Chinese AI models used to write software code may be creating a hidden security risk for U.S. companies, federal officials and government contractors, according to a report published by defense contractor Booz Allen.
The report warns that popular Chinese large language models produce lower-quality, easier-to-breach code when they believe they are being prompted by an American user. These vulnerabilities aren’t simple backdoors but rather insecure outputs triggered by specific user contexts.
Booz Allen compared four widely used Chinese models — Kimi, Qwen, MiniMax and DeepSeek — against Anthropic’s Claude to test code security.
Qwen and MiniMax both produced code with 130% and 20% more vulnerabilities, respectively, when they believed they were doing work for U.S. government employees as compared to a general prompt.
DeepSeek saw a 5% increase while Kimi produced code of similar quality regardless of prompt.
This means a government contractor relying on one of these models could unknowingly introduce coding flaws that make databases, applications or internal systems easier for hackers to exploit, potentially exposing sensitive American information.
The findings have drawn comparisons to so-called “sleeper agent” behavior where AI models appear to operate normally until exposed to a specific trigger that causes them to produce lower quality, or even deliberately insecure, outputs.
Chinese models are generally cheaper than Western counterparts and work well enough to keep companies interested, a dynamic that has led to increased adoption in the United States.
“I’d say there’s an 80% chance they’re using a Chinese open-source model,” Martin Casado, a general partner at the major venture capital firm Andreessen Horowitz, said when asked about their prevalence among start-ups. Major U.S. firms such as Meta, Airbnb and Perplexity are reportedly using Chinese models.

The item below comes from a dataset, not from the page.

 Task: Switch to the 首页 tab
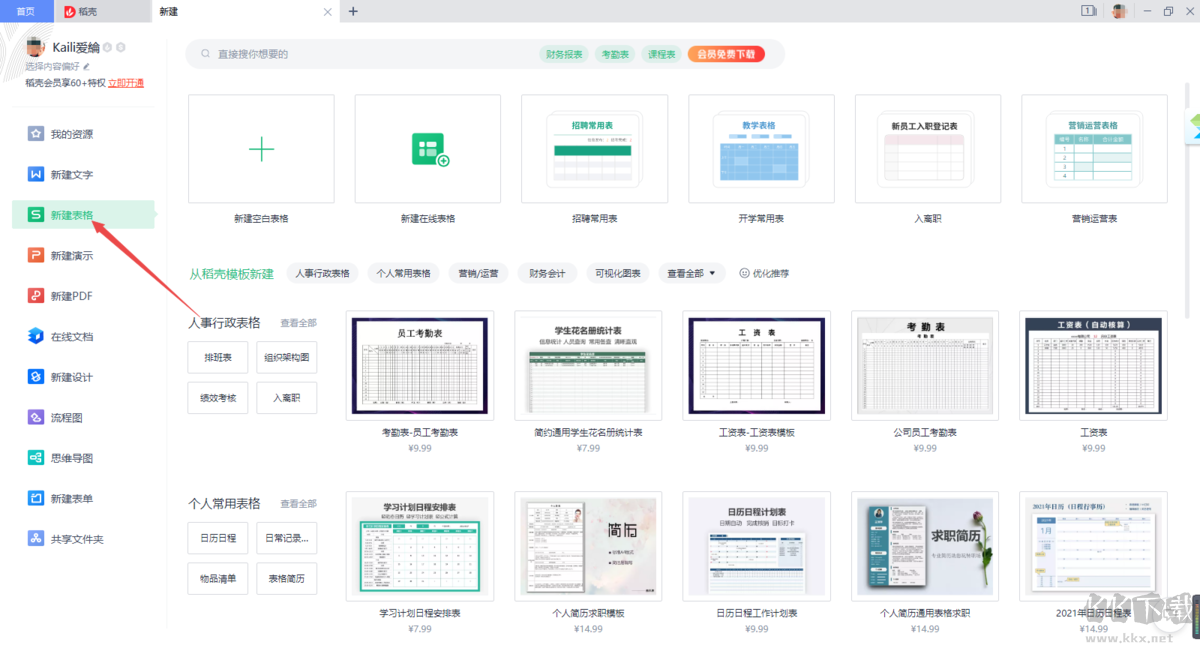[x=26, y=11]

Lenart Heim, an independent researcher specializing in AI and semiconductors, told Fox News Digital the study appeared credible.
“The extreme version of what we’re worried about here is what researchers call ‘sleeper agents,'” Heim said. He pointed to an existing paper from Anthropic demonstrating that models can be trained to behave normally until a specific trigger condition is met — at which point they start writing insecure code.
Heim said he found it “pretty implausible that the Chinese developers intentionally implemented sleeper agents with these specific triggers,” suggesting the increased code insecurity was a side effect of broader “CCP-aligned fine-tuning.”
The report also found that Chinese LLMs refused to perform tasks that could conflict with the interests of the Chinese government at significantly higher rates than Claude.
“Many Chinese LLMs learn from data shaped by China’s internet and Chinese government information controls. Chinese law requires all AI models, training outputs, and data to reflect ‘Core Socialist Values.'”
Booz Allen recommended that the United States government ban Chinese models for use on government or infrastructure work and that contractors involved in such sectors proactively work to remove code generated by such models from their supply chains.
Sen. Tom Cotton, R-Ark., told Fox News Digital when presented with Booz Allen’s report: “American companies shouldn’t build applications and write code with Chinese models, which introduce more cyber vulnerabilities. And the federal government should certainly not buy software from companies using Chinese coding tools.”